_Task instructions_
Count the lines below containing "size". Number only.

_Exercise data_
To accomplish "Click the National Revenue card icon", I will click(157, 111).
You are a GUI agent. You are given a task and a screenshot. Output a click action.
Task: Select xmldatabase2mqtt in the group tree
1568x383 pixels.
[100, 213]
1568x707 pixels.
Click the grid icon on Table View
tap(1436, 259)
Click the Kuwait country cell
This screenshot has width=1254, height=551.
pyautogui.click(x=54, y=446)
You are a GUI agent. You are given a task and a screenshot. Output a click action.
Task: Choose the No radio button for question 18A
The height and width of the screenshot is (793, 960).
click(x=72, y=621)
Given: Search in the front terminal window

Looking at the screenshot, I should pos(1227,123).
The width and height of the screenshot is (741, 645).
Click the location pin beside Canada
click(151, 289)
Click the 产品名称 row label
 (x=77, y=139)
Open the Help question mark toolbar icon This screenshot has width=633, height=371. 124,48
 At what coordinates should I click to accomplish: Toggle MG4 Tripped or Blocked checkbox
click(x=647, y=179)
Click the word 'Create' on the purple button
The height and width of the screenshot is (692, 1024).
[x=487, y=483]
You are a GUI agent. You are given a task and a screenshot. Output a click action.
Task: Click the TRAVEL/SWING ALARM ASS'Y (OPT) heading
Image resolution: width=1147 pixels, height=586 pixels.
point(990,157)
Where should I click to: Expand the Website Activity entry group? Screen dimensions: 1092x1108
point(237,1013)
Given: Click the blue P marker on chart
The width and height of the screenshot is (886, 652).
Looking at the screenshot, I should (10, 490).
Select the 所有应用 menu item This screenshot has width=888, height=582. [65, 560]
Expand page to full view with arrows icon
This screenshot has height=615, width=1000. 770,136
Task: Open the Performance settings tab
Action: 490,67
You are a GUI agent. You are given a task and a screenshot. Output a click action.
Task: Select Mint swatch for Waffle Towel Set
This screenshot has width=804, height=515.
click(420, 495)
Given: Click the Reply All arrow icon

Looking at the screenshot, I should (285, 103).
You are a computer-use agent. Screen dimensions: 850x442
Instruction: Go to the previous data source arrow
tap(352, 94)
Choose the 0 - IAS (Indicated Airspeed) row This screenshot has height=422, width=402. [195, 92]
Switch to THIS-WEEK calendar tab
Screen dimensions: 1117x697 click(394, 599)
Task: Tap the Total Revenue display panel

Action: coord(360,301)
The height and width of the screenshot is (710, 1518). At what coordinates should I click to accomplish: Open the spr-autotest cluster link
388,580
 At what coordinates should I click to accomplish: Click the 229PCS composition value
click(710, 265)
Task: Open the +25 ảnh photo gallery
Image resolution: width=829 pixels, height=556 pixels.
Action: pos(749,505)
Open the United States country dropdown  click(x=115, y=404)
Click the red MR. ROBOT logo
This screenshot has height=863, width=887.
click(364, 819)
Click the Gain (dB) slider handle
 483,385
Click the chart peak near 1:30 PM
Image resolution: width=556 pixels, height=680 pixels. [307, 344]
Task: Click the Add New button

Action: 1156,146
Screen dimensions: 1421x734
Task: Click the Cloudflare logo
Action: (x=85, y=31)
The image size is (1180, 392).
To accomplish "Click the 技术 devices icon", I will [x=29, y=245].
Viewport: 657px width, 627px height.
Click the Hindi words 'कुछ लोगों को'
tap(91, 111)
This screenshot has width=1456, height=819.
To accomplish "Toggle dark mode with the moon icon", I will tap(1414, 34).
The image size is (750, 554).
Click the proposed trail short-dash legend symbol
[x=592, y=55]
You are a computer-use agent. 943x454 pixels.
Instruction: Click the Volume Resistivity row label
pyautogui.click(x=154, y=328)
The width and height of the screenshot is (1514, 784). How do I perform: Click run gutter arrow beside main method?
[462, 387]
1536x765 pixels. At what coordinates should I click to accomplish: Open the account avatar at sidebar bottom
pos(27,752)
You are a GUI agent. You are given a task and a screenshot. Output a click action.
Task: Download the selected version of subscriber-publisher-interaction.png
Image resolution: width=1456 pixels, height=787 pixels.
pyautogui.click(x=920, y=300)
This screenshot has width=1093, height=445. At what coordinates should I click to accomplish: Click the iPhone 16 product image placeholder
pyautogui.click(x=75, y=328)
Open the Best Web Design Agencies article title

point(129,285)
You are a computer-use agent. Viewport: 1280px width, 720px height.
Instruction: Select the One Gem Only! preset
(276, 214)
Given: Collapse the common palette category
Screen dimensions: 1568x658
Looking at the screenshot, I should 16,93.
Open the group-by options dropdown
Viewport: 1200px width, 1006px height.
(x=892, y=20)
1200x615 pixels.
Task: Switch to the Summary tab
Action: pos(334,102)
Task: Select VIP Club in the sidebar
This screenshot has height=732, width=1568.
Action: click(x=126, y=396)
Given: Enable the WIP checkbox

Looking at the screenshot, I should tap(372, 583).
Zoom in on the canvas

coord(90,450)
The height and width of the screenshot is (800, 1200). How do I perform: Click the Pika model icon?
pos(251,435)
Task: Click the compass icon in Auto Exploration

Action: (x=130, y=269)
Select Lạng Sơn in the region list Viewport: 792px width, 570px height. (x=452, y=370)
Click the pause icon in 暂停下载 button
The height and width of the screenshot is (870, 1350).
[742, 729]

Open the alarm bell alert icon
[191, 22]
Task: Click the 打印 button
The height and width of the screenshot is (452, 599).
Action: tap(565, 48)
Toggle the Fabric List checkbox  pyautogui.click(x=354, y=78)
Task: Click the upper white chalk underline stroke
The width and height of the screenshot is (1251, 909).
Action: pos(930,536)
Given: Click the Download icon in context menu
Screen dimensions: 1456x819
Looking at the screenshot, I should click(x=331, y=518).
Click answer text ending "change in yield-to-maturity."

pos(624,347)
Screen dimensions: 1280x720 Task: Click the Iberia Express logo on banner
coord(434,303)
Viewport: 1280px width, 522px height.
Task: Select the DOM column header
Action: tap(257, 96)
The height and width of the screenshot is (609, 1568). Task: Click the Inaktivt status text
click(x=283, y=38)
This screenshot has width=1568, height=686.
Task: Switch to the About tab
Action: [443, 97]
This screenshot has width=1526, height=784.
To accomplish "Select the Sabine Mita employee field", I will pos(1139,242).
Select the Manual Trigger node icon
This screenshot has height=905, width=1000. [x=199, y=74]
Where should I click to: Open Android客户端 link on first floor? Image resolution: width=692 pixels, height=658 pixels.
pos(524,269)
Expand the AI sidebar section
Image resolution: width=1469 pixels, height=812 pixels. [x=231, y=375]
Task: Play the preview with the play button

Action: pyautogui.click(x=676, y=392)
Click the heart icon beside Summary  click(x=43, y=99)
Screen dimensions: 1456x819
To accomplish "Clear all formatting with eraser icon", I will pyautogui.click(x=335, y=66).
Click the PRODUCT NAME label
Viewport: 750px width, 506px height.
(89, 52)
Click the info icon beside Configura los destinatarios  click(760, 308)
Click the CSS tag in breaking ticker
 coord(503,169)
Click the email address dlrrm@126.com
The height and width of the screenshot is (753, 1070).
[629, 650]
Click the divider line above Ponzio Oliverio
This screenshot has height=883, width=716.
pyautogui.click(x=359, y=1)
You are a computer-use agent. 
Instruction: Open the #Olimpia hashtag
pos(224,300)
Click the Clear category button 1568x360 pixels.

_Solution_
2